**Testo fornito**

# # # # #

Intervento all’Assemblea
del 25 giugno 1997
1. La creazione della moneta unica è un evento che segnerà per generazioni il destino dei cittadini europei.
Ogni dubbio residuo sul fatto che l’euro nasca nei tempi previsti è stato dissolto al Consiglio Europeo di Amsterdam. L’Italia vuol far parte, sa di poter far parte, dell’euro fin dal suo avvio. Questa non è più una speranza, un proposito fondato sull’ottimismo della volontà. È una determinazione che oggi, a metà del 1997, si basa su elementi di fatto.
L’Italia ha fatto in questi mesi un progresso straordinario verso la convergenza e la stabilità. Il Governo sta oggi raccogliendo i frutti di scelte fatte un anno fa, sta conseguendo obiettivi enunciati e perseguiti con coerenza, con tenacia: l’abbattimento dell’inflazione, il calo dei tassi d’interesse, il rientro nell’accordo di cambio, il risanamento delle pubbliche finanze, da ultimo, obiettivo di sintesi, la partecipazione piena all’Unione economica e monetaria.

# # # # #

**Dati mostrati**
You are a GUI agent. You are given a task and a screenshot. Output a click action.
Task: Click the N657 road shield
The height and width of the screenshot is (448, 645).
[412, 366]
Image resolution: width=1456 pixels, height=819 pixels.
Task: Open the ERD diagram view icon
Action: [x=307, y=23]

# # # # #

**Consegna 1**
Rispondi in base all'intervento:
(a) In quale data si è tenuta l'Assemblea?
(b) In quale Consiglio Europeo è stato dissolto ogni dubbio residuo sulla nascita dell'euro nei tempi previsti?
(c) Quale obiettivo viene definito "obiettivo di sintesi"?
**Consegna 2**
Converti le righe delle voci in una lista JSON di stringhe, una stringa per riga, escludendo le righe vuote.

**Risultato corretto 1**
(a) Il 25 giugno 1997.
(b) Il Consiglio Europeo di Amsterdam.
(c) La partecipazione piena all'Unione economica e monetaria.

**Risultato corretto 2**
[
  "You are a GUI agent. You are given a task and a screenshot. Output a click action.",
  "Task: Click the N657 road shield",
  "The height and width of the screenshot is (448, 645).",
  "[412, 366]",
  "Image resolution: width=1456 pixels, height=819 pixels.",
  "Task: Open the ERD diagram view icon",
  "Action: [x=307, y=23]"
]